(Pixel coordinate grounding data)
*-*-*

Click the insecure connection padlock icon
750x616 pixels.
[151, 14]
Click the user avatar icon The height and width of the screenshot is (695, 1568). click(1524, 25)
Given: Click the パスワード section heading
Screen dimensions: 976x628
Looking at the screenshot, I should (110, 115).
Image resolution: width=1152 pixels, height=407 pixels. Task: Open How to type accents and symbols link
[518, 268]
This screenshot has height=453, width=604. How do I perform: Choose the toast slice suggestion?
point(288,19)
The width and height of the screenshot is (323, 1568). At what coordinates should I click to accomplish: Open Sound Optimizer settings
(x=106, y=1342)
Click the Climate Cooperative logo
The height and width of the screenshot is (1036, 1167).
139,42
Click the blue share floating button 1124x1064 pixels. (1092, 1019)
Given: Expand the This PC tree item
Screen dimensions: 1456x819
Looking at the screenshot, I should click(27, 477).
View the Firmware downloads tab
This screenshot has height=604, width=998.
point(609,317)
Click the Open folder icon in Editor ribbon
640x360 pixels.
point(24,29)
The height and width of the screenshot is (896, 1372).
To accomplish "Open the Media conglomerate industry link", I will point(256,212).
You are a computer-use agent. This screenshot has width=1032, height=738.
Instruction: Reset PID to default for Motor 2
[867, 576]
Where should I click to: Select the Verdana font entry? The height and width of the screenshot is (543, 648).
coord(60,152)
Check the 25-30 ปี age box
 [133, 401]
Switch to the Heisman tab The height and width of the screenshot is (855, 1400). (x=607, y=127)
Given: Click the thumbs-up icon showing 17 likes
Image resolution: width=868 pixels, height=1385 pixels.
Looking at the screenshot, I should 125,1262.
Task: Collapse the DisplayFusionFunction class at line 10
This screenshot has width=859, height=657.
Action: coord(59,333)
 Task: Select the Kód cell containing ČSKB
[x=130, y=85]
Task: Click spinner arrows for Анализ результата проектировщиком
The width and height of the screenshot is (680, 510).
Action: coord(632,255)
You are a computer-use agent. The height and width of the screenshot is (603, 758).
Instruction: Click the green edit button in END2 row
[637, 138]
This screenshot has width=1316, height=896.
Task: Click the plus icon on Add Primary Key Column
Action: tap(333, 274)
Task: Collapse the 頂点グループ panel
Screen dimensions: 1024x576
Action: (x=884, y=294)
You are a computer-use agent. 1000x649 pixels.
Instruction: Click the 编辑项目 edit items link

*-*-*

> **EXERCISE DESCRIPTION**
Output the records exactly, including every line.

> **EXERCISE OUTPUT**
Click the insecure connection padlock icon
750x616 pixels.
[151, 14]
Click the user avatar icon The height and width of the screenshot is (695, 1568). click(1524, 25)
Given: Click the パスワード section heading
Screen dimensions: 976x628
Looking at the screenshot, I should (110, 115).
Image resolution: width=1152 pixels, height=407 pixels. Task: Open How to type accents and symbols link
[518, 268]
This screenshot has height=453, width=604. How do I perform: Choose the toast slice suggestion?
point(288,19)
The width and height of the screenshot is (323, 1568). At what coordinates should I click to accomplish: Open Sound Optimizer settings
(x=106, y=1342)
Click the Climate Cooperative logo
The height and width of the screenshot is (1036, 1167).
139,42
Click the blue share floating button 1124x1064 pixels. (1092, 1019)
Given: Expand the This PC tree item
Screen dimensions: 1456x819
Looking at the screenshot, I should click(27, 477).
View the Firmware downloads tab
This screenshot has height=604, width=998.
point(609,317)
Click the Open folder icon in Editor ribbon
640x360 pixels.
point(24,29)
The height and width of the screenshot is (896, 1372).
To accomplish "Open the Media conglomerate industry link", I will point(256,212).
You are a computer-use agent. This screenshot has width=1032, height=738.
Instruction: Reset PID to default for Motor 2
[867, 576]
Where should I click to: Select the Verdana font entry? The height and width of the screenshot is (543, 648).
coord(60,152)
Check the 25-30 ปี age box
 [133, 401]
Switch to the Heisman tab The height and width of the screenshot is (855, 1400). (x=607, y=127)
Given: Click the thumbs-up icon showing 17 likes
Image resolution: width=868 pixels, height=1385 pixels.
Looking at the screenshot, I should 125,1262.
Task: Collapse the DisplayFusionFunction class at line 10
This screenshot has width=859, height=657.
Action: coord(59,333)
 Task: Select the Kód cell containing ČSKB
[x=130, y=85]
Task: Click spinner arrows for Анализ результата проектировщиком
The width and height of the screenshot is (680, 510).
Action: coord(632,255)
You are a computer-use agent. The height and width of the screenshot is (603, 758).
Instruction: Click the green edit button in END2 row
[637, 138]
This screenshot has width=1316, height=896.
Task: Click the plus icon on Add Primary Key Column
Action: tap(333, 274)
Task: Collapse the 頂点グループ panel
Screen dimensions: 1024x576
Action: (x=884, y=294)
You are a computer-use agent. 1000x649 pixels.
Instruction: Click the 编辑项目 edit items link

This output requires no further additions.